* _Activity_
Output every entry exactly, from the first line to the last.

* _Supplied data_
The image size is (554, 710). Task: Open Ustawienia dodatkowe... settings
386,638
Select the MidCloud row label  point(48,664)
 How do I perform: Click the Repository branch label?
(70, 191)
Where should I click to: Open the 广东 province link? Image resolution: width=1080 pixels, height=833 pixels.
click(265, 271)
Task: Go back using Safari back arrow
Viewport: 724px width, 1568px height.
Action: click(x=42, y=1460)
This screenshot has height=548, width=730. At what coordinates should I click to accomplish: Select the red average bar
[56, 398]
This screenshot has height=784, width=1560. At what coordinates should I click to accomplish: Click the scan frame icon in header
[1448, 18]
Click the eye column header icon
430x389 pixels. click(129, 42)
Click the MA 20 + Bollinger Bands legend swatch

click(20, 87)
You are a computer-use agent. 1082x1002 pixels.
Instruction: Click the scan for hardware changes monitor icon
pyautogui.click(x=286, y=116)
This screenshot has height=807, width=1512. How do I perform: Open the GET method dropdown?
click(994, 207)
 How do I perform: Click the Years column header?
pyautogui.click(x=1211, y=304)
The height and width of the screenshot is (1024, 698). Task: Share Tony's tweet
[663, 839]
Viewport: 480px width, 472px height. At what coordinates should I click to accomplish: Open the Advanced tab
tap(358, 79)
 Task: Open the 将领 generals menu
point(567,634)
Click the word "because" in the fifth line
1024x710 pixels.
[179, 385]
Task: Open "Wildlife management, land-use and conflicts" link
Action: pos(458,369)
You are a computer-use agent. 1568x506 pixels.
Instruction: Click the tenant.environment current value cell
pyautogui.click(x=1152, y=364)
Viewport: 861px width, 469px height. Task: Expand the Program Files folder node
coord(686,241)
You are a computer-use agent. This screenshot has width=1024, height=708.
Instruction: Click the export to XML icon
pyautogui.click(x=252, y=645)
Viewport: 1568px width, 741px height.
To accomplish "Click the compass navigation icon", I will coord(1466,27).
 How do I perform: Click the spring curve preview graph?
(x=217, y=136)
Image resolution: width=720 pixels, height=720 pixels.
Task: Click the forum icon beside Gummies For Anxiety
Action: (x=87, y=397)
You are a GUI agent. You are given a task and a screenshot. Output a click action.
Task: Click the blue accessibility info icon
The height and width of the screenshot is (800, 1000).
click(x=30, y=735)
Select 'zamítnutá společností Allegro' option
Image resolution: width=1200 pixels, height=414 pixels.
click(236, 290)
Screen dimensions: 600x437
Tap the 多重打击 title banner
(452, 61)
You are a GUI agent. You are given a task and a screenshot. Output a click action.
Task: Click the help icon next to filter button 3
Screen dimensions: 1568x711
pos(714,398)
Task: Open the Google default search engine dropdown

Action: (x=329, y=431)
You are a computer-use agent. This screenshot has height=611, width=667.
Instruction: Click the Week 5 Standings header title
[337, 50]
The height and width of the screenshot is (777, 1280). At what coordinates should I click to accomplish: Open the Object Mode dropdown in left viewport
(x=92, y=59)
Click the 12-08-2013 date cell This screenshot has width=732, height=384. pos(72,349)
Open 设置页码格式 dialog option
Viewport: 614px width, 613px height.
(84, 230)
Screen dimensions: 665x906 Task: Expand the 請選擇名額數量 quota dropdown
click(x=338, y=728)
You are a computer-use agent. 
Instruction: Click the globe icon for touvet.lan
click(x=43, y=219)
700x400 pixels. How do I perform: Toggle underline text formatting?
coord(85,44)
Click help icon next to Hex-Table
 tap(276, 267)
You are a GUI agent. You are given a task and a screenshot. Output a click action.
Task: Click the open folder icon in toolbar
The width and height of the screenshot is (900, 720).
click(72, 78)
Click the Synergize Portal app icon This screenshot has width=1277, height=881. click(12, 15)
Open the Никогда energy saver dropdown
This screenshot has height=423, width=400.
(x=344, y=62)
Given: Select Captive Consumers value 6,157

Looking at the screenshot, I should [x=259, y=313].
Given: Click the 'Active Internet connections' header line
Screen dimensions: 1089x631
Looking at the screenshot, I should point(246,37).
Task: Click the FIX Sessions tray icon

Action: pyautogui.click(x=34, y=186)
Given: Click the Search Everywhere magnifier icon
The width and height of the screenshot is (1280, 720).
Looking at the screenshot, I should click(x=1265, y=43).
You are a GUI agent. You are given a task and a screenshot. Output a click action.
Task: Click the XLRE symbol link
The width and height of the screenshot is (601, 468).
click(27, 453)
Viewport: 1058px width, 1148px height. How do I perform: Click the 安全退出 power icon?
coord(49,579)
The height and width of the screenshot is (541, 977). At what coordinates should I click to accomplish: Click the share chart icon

* _Exercise response_
The image size is (554, 710). Task: Open Ustawienia dodatkowe... settings
386,638
Select the MidCloud row label  point(48,664)
 How do I perform: Click the Repository branch label?
(70, 191)
Where should I click to: Open the 广东 province link? Image resolution: width=1080 pixels, height=833 pixels.
click(265, 271)
Task: Go back using Safari back arrow
Viewport: 724px width, 1568px height.
Action: click(x=42, y=1460)
This screenshot has height=548, width=730. At what coordinates should I click to accomplish: Select the red average bar
[56, 398]
This screenshot has height=784, width=1560. At what coordinates should I click to accomplish: Click the scan frame icon in header
[1448, 18]
Click the eye column header icon
430x389 pixels. click(129, 42)
Click the MA 20 + Bollinger Bands legend swatch

click(20, 87)
You are a computer-use agent. 1082x1002 pixels.
Instruction: Click the scan for hardware changes monitor icon
pyautogui.click(x=286, y=116)
This screenshot has height=807, width=1512. How do I perform: Open the GET method dropdown?
click(994, 207)
 How do I perform: Click the Years column header?
pyautogui.click(x=1211, y=304)
The height and width of the screenshot is (1024, 698). Task: Share Tony's tweet
[663, 839]
Viewport: 480px width, 472px height. At what coordinates should I click to accomplish: Open the Advanced tab
tap(358, 79)
 Task: Open the 将领 generals menu
point(567,634)
Click the word "because" in the fifth line
1024x710 pixels.
[179, 385]
Task: Open "Wildlife management, land-use and conflicts" link
Action: pos(458,369)
You are a computer-use agent. 1568x506 pixels.
Instruction: Click the tenant.environment current value cell
pyautogui.click(x=1152, y=364)
Viewport: 861px width, 469px height. Task: Expand the Program Files folder node
coord(686,241)
You are a computer-use agent. This screenshot has width=1024, height=708.
Instruction: Click the export to XML icon
pyautogui.click(x=252, y=645)
Viewport: 1568px width, 741px height.
To accomplish "Click the compass navigation icon", I will coord(1466,27).
 How do I perform: Click the spring curve preview graph?
(x=217, y=136)
Image resolution: width=720 pixels, height=720 pixels.
Task: Click the forum icon beside Gummies For Anxiety
Action: (x=87, y=397)
You are a GUI agent. You are given a task and a screenshot. Output a click action.
Task: Click the blue accessibility info icon
The height and width of the screenshot is (800, 1000).
click(x=30, y=735)
Select 'zamítnutá společností Allegro' option
Image resolution: width=1200 pixels, height=414 pixels.
click(236, 290)
Screen dimensions: 600x437
Tap the 多重打击 title banner
(452, 61)
You are a GUI agent. You are given a task and a screenshot. Output a click action.
Task: Click the help icon next to filter button 3
Screen dimensions: 1568x711
pos(714,398)
Task: Open the Google default search engine dropdown

Action: (x=329, y=431)
You are a computer-use agent. This screenshot has height=611, width=667.
Instruction: Click the Week 5 Standings header title
[337, 50]
The height and width of the screenshot is (777, 1280). At what coordinates should I click to accomplish: Open the Object Mode dropdown in left viewport
(x=92, y=59)
Click the 12-08-2013 date cell This screenshot has width=732, height=384. pos(72,349)
Open 设置页码格式 dialog option
Viewport: 614px width, 613px height.
(84, 230)
Screen dimensions: 665x906 Task: Expand the 請選擇名額數量 quota dropdown
click(x=338, y=728)
You are a computer-use agent. 
Instruction: Click the globe icon for touvet.lan
click(x=43, y=219)
700x400 pixels. How do I perform: Toggle underline text formatting?
coord(85,44)
Click help icon next to Hex-Table
 tap(276, 267)
You are a GUI agent. You are given a task and a screenshot. Output a click action.
Task: Click the open folder icon in toolbar
The width and height of the screenshot is (900, 720).
click(72, 78)
Click the Synergize Portal app icon This screenshot has width=1277, height=881. click(12, 15)
Open the Никогда energy saver dropdown
This screenshot has height=423, width=400.
(x=344, y=62)
Given: Select Captive Consumers value 6,157

Looking at the screenshot, I should [x=259, y=313].
Given: Click the 'Active Internet connections' header line
Screen dimensions: 1089x631
Looking at the screenshot, I should point(246,37).
Task: Click the FIX Sessions tray icon

Action: pyautogui.click(x=34, y=186)
Given: Click the Search Everywhere magnifier icon
The width and height of the screenshot is (1280, 720).
Looking at the screenshot, I should click(x=1265, y=43).
You are a GUI agent. You are given a task and a screenshot. Output a click action.
Task: Click the XLRE symbol link
The width and height of the screenshot is (601, 468).
click(27, 453)
Viewport: 1058px width, 1148px height. How do I perform: Click the 安全退出 power icon?
coord(49,579)
The height and width of the screenshot is (541, 977). At what coordinates should I click to accomplish: Click the share chart icon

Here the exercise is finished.